The Naushon’s boarding officer alleged the fishermen violated federal regulation prohibiting “fishing for halibut except in accordance with the annual management measures published pursuant to 50 CFR 300.62.”

“This is another great example of the strong partnership between the Coast Guard and NOAA OLE,” Nauson commanding officer Lt. Will Singletary said in the press release. “Enforcing federal fisheries laws in Alaska by protecting living marine resources and ensuring fairness and sustainability in the fishing industry is taken very seriously by the Coast Guard. We will continue to maintain a presence at sea to ensure mariners are safe and acting in accordance with the law.”

A NOAA officer seized a total of 117 pounds of halibut, estimated at a net worth of $3,510, and issued a $2,400 fine to the vessel’s captain.

“Managing fish populations sustainably requires effective enforcement of our fishing regulations,” Jon Kurland, NOAA Fisheries Alaska Regional Administrator, said in the press release. “We thank the U.S. Coast Guard for their vigilance and strong partnership in so many ways, including in fisheries enforcement actions like this that contribute to keeping Alaska’s fisheries fair for law-abiding fishermen.”

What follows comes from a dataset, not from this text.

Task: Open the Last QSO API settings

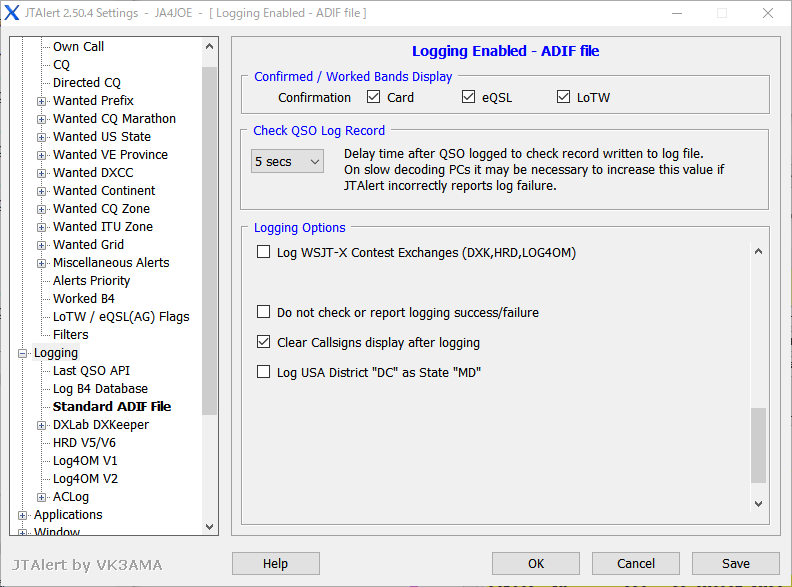Action: click(x=91, y=371)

The Coast Guard conducts year-round fisheries law enforcement patrols in Alaska and is actively monitoring the IFQ for halibut and sablefish fisheries that close on Dec. 7.

Coast Guard Cutter Naushon is a 110-foot Island Class patrol boat homeported in Homer. The crew’s missions include ports and waterway security, national defense readiness, search and rescue, marine environmental protection, and protection of living marine resources.

The illegal retention of fish is being investigated by NOAA personnel.